Patton: If you go to Portland or Seattle, it’s hops. Go to Montreal, and it’s interpretations of Belgian styles. But I think the nice thing is, [Philadelphia is] sort of 'Rome for beer.'

For the most part, Calagione agreed, but he was slightly less optimistic about there not being a bubble burst down the line.

"It is entering a more competitive moment, and it’s probably true to say that our country can’t sustain two new commercial breweries opening every day for an infinite amount of time," Calagione told PhillyVoice. 

"I do think in two or three years there will be a correction, but the breweries that survive, it won’t have to do with scale but three prongs of what defines a successful brewery regardless of scale: obsessions with quality, consistency and being well-differentiated. Whether small or going bigger like we did, if they do those things, they’ll thrive.”
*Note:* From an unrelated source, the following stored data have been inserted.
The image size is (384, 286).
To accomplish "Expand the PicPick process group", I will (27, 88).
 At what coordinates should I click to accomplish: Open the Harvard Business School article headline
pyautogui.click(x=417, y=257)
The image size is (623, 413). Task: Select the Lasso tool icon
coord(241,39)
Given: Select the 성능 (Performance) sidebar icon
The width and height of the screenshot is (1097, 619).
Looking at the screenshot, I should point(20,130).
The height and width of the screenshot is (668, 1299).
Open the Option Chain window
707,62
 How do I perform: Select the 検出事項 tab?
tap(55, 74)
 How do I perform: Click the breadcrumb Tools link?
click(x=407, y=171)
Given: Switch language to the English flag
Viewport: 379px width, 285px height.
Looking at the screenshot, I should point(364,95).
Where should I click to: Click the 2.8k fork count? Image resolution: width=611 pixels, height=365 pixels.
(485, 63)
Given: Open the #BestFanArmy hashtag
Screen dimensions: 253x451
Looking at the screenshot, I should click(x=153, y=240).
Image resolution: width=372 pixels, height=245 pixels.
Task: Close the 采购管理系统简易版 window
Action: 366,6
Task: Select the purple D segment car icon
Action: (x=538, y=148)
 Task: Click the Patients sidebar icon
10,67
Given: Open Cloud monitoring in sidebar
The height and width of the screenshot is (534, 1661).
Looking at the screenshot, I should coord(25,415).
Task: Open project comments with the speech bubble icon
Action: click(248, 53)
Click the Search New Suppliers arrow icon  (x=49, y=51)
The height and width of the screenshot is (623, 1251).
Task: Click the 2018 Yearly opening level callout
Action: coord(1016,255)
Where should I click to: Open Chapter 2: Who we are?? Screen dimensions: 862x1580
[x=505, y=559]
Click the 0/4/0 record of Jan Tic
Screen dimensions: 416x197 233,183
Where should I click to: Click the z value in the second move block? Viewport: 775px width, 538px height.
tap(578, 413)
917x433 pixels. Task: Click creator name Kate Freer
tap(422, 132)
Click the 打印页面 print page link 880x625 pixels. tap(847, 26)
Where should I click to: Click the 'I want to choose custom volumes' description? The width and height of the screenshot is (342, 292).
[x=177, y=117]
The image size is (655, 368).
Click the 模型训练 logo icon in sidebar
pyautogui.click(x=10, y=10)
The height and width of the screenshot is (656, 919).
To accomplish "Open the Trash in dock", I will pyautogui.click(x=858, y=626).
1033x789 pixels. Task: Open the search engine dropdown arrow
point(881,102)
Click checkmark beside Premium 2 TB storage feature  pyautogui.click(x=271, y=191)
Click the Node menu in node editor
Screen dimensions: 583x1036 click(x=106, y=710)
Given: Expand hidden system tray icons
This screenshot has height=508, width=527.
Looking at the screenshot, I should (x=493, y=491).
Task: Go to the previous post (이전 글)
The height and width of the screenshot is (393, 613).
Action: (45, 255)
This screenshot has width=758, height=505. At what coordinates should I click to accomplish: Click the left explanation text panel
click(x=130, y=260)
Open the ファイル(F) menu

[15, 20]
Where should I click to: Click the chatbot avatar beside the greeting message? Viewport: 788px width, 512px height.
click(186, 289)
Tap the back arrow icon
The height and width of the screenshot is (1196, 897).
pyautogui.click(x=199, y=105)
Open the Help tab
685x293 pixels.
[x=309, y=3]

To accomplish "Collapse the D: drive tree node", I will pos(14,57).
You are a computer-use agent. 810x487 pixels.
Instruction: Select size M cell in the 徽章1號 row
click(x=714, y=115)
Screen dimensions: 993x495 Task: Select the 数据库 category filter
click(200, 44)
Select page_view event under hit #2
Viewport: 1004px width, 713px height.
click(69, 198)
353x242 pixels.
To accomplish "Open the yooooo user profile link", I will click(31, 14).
6) Philadelphia finds strength in not having a go-to beer

Sure, Yuengling immediately comes to mind, but more as Pennsylvania's beer, not necessarily Philadelphia's.

While Calagione cites pilsner as being Philadelphia's staple beer style, and Kehoe (naturally) cites his pale ale as the city's potential signature beer, Patton is happy that Philadelphia doesn't yet have a beer that springs to mind in the national public consciousness.

"If you go to Portland or Seattle, it’s hops. Go to Montreal, and it’s interpretations of Belgian styles. But I think the nice thing is, we’re sort of 'Rome for beer,'" Patton told PhillyVoice. "All beer ends up here -- breweries try everything. That’s why [Saint Benjamin has] 10 different beers, from straightforward English beers to a lavender saison to white barley wine.

"You don’t have to brew a certain thing in Philadelphia or fight that perception of what the city can do. I think that is a huge asset to letting people experiment."

7) The state of craft beer is strong

"We're only going up," Kehoe emphatically told PhillyVoice.

And not only is craft brewing in general on the up and up, but so is Philadelphia's scene -- one that, in the same vein as many industries in the city, is best known for its sense of community.

“It is becoming increasingly rare to have a local beer scene that is as altruistic and mutually supportive compared to Philly," Calagione told PhillyVoice after high-fiving a fellow brewer. "The hugs we’re all having right now, we grew up in the industry together but all have great respect for the new breweries coming in as well." 

"It’s a unique scene," he said, beer in hand, "and, you know, [elsewhere] I heard it’s pretty cutthroat.”